◆ Records from a collection:

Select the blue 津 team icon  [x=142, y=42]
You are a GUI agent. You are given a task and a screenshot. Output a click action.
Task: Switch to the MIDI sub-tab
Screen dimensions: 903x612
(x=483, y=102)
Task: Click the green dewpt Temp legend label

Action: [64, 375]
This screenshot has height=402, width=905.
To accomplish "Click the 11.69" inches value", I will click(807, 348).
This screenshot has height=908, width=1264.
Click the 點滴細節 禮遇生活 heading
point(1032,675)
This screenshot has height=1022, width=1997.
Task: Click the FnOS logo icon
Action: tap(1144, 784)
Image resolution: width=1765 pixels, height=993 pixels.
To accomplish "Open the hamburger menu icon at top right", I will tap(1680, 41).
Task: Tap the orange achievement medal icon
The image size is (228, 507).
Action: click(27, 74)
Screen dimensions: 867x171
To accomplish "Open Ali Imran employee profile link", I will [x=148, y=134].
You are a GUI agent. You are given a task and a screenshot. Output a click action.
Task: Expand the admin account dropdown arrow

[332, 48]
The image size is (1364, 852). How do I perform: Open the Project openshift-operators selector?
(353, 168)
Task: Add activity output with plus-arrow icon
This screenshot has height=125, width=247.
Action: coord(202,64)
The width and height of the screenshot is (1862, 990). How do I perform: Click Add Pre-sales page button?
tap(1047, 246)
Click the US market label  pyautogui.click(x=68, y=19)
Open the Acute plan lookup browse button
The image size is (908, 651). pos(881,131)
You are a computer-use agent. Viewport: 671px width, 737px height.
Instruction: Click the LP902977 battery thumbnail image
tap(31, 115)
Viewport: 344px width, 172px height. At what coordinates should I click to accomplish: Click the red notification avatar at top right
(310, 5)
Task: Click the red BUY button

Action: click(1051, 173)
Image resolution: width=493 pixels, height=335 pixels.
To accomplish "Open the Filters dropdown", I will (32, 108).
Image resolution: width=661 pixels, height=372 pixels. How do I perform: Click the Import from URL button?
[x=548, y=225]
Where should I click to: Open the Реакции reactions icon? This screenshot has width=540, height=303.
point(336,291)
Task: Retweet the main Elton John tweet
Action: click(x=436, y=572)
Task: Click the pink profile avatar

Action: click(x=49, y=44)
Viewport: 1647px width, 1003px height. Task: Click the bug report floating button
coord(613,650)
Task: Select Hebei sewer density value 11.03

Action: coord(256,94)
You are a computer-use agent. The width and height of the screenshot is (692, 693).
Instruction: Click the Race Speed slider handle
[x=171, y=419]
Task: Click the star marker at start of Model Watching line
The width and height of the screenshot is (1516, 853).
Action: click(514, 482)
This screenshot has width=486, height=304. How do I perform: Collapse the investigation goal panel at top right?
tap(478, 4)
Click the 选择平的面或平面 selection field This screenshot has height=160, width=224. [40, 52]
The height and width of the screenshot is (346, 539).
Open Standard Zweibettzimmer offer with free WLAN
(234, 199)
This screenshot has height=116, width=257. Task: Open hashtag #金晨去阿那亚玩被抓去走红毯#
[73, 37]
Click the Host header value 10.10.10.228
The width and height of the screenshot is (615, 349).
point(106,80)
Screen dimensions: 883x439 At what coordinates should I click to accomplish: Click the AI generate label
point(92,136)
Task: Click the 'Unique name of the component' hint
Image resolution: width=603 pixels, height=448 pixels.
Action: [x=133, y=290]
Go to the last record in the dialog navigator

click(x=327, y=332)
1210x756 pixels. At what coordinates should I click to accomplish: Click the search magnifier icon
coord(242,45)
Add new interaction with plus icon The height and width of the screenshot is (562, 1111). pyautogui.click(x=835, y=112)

◆ What is expected: Resize the records from the line with "Task: Click the 'Unique" up to and including the last line of the records. Give those lines again in full, requests included, and multiply every click coordinate in the answers by 1.85, rounding to whole numbers with halves rounded up.

◆ Written solution:
Task: Click the 'Unique name of the component' hint
Image resolution: width=603 pixels, height=448 pixels.
Action: [x=246, y=537]
Go to the last record in the dialog navigator

click(x=605, y=614)
1210x756 pixels. At what coordinates should I click to accomplish: Click the search magnifier icon
coord(448,83)
Add new interaction with plus icon The height and width of the screenshot is (562, 1111). pyautogui.click(x=1545, y=207)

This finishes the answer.